2. Bentuk Kulit Serta Warna Kulit
Kalau katak memiliki kulit tipis sehingga berlendir, kodok memiliki bentuk kulit yang cukup tebal. Itulah yang menyebabkan kodok, tidak memiliki kulit berlendir seperti katak.
Kulit mereka mampu menyerap air dengan baik, dan itulah yang menyebabkan hewan ini memiliki kulit yang kering.
Untuk warna kulitnya sendiri, hewan ini memiliki keragaman warna. Tidak hanya memiliki dua warna seperti katak, hewan ini juga memiliki campuran warna pada kulitnya.

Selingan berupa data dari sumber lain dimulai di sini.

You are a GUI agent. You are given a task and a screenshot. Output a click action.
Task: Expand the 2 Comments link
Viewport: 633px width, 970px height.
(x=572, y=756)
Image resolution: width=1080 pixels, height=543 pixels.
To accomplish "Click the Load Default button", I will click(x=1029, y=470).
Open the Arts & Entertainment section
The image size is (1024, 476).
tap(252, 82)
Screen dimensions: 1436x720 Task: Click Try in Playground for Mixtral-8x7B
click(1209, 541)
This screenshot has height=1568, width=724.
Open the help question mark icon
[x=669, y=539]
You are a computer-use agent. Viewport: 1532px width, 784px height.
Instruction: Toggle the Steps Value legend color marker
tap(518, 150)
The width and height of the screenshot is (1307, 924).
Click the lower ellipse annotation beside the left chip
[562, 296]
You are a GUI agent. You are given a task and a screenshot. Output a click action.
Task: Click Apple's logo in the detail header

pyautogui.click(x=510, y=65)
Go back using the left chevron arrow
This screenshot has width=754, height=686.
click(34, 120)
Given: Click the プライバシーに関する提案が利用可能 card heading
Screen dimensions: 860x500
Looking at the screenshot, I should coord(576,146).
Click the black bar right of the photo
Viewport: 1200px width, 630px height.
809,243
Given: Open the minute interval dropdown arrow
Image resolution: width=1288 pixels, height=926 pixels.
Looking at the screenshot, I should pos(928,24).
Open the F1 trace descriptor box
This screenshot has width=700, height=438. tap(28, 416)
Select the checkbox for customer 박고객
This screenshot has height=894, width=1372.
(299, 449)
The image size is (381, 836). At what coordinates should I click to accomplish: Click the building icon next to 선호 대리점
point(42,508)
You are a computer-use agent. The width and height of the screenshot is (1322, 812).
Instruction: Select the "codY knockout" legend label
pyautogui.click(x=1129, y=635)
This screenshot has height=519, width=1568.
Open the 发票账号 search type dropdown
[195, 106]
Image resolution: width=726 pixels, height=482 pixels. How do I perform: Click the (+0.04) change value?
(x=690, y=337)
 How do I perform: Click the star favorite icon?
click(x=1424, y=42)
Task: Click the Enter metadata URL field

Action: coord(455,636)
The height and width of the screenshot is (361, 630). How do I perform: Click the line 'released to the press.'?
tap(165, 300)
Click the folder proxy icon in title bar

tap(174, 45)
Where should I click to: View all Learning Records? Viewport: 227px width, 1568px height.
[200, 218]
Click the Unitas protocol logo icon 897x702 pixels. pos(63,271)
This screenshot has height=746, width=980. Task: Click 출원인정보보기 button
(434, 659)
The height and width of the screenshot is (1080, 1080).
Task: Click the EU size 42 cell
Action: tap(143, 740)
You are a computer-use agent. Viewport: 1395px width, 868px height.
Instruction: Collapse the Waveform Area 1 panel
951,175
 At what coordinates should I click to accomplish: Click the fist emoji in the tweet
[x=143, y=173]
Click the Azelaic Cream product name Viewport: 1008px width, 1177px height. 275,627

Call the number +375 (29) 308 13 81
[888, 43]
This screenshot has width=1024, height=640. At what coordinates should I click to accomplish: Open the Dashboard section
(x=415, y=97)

Itulah yang menyebabkan kulit pada hewan ini, lebih menarik untuk dipandang dan dilihat.
3. Tempat Tinggalnya (Habitat)
Kodok lebih menyenangi tempat yang kering seperti di darat, dibanding di tempat tempat yang basah.
Karena lebih menyukai tempat yang kering, itulah yang menyebabkan kulit pada hewan ini lebih kering, dan tidak berlendir.
Walaupun lebih menyukai di darat atau tempat kering, namun kodok bisa untuk berpindah tempat. Mereka tidak hanya mendiami suatu tempat saja, sehingga mereka mudah untuk beradaptasi tinggal di tempat manapun.
4. Cara Melindungi Diri
Kalau katak hanya mengeluarkan bau pada badannya, kodok memiliki racun dalam tubuhnya. Racun pada tubuhnya ini sangat berguna, untuk melindungi diri dari predator yang ingin menyerangnya atau menyantapnya.
Kalau anda melihat hewan ini di depan rumah atau dimanapun, ada baiknya anda harus berhati hati. Racunnya sangat membahayakan, sehingga anda harus berhati hati, dan juga menghindari hewan ini.
Demikianlah yang bisa saya sampaikan mengenai Perbedaan Katak dan Kodok. Semoga bisa bermanfaat ya.